The blurring of doctrinal boundaries, however, extends well beyond corporate, administrative, and criminal law. A well-constructed compliance program should also explore the connections among other legal domains, such as evidence (particularly as to privileges and their impact on internal investigations) and legal ethics (particularly as to the professional obligations of lawyers vis-à-vis organizational clients, as well as the distinctions between “compliance officer” and “counsel”). Moreover, a robust compliance program should draw important lessons from sector-specific regulatory courses, such as environmental law, health law, data privacy and information governance, securities and financial services regulation, banking and insurance, international trade, employment discrimination, and tax law, just to name a few. Finally, compliance also necessarily touches on “orphan” topics – the most important being legal protections and incentives for whistleblowers – that might not otherwise find their way into the law school curriculum.
The third and final impact of compliance relates to professionalization, or the aspiration to train “practice-ready” graduates to the greatest extent possible. This has been a much debated topic over the last decade, and law schools have responded through a range of practice-based offerings, such as clinics and externships. This is a positive development to be sure, but compliance has the potential both to accelerate it while also taking it in new directions.
A well-constructed compliance program should introduce students to some of the disruptive changes taking place in so-called “legal operations” in large-scale organizations. If the Corporate Legal Operations Consortium (an industry-based group) is any guide, our graduates will need to develop a range of skills that include data governance and analytics, strategic management of budgets and vendors, as well as team building and communications (both internal and external). In addition, just as automation eliminates many repetitive manufacturing jobs, it will also eventually eliminate routine legal tasks as AI systems become more adept. Law graduates of the future should aspire to be the designers and managers of those systems. That will happen most quickly in compliance, because that function is frequently found in major organizations that have powerful incentives to systematize their operations.
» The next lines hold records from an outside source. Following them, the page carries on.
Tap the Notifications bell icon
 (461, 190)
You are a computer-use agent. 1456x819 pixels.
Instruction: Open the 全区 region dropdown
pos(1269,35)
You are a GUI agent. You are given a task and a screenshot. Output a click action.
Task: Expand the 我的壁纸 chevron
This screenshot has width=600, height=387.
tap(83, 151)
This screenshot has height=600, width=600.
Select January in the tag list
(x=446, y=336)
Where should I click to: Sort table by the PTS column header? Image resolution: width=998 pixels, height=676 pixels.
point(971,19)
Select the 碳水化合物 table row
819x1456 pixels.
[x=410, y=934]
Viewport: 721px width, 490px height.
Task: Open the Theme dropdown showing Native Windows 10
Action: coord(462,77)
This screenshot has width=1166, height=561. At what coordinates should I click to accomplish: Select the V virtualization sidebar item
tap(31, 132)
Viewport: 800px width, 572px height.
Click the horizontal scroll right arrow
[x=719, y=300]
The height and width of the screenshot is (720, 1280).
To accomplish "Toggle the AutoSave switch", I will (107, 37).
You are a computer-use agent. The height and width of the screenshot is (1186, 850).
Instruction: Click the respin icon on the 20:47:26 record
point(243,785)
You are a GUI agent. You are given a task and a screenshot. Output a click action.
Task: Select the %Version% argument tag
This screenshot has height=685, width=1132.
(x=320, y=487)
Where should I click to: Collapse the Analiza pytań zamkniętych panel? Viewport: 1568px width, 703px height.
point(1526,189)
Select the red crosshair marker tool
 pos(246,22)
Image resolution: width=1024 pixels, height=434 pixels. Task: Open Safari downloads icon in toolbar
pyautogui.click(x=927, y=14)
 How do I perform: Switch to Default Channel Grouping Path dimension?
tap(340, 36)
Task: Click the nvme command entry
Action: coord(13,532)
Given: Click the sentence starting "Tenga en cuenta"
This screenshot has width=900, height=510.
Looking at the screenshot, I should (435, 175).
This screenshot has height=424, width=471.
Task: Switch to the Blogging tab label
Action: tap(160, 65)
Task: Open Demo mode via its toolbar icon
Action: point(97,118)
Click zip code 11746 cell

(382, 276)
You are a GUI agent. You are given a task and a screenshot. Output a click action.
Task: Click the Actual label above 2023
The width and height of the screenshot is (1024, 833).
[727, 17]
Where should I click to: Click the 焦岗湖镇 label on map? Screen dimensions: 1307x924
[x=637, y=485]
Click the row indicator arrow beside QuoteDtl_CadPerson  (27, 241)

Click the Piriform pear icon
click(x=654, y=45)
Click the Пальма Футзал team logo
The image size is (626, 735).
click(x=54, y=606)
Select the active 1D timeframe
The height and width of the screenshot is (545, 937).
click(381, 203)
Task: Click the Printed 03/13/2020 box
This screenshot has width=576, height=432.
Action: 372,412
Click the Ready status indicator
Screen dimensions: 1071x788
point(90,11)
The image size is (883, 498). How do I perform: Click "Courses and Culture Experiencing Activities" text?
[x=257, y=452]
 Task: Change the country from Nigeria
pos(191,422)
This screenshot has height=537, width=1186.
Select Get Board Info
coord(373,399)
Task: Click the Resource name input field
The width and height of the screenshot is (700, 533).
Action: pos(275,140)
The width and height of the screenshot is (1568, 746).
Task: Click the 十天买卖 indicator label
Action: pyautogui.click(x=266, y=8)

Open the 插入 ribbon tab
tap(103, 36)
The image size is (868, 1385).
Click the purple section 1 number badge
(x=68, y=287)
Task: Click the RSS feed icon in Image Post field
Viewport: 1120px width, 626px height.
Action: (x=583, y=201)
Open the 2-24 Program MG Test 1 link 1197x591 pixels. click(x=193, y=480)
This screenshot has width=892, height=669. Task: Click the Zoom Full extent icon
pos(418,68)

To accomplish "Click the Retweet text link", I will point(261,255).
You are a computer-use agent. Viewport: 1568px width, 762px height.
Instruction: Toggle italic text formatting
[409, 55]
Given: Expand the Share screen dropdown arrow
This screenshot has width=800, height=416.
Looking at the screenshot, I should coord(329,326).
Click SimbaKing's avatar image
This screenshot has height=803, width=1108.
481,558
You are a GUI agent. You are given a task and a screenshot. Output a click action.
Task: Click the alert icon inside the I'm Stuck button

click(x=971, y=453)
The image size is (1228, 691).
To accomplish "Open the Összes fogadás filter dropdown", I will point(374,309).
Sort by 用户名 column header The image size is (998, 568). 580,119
Compliance, in short, holds out the promise of a deeper transformation of the law school curriculum than just adding another doctrinal course. It should serve as a “capstone” program, integrating insights and skills derived from multiple domains both within and beyond the law strictly speaking (for example, the psychological dimensions of so-called “behavioral compliance”). It should supplement the traditional tools of the law-school classroom – close analysis of statutes, regulations, and administrative and judicial decisions – with the use of business-school case studies and the like. In this way, more than any other course or program, compliance offers a means of bridging the gap between the traditional law school experience and the rapidly changing and varied professional environment into which our students will graduate.
Peter L. Lindseth is the Olimpiad S. Ioffe Professor of International and Comparative Law, and the Director of International Programs at the University of Connecticut School of Law. He also co-directs UConn’s Professional Certificate Program in Corporate and Regulatory Compliance.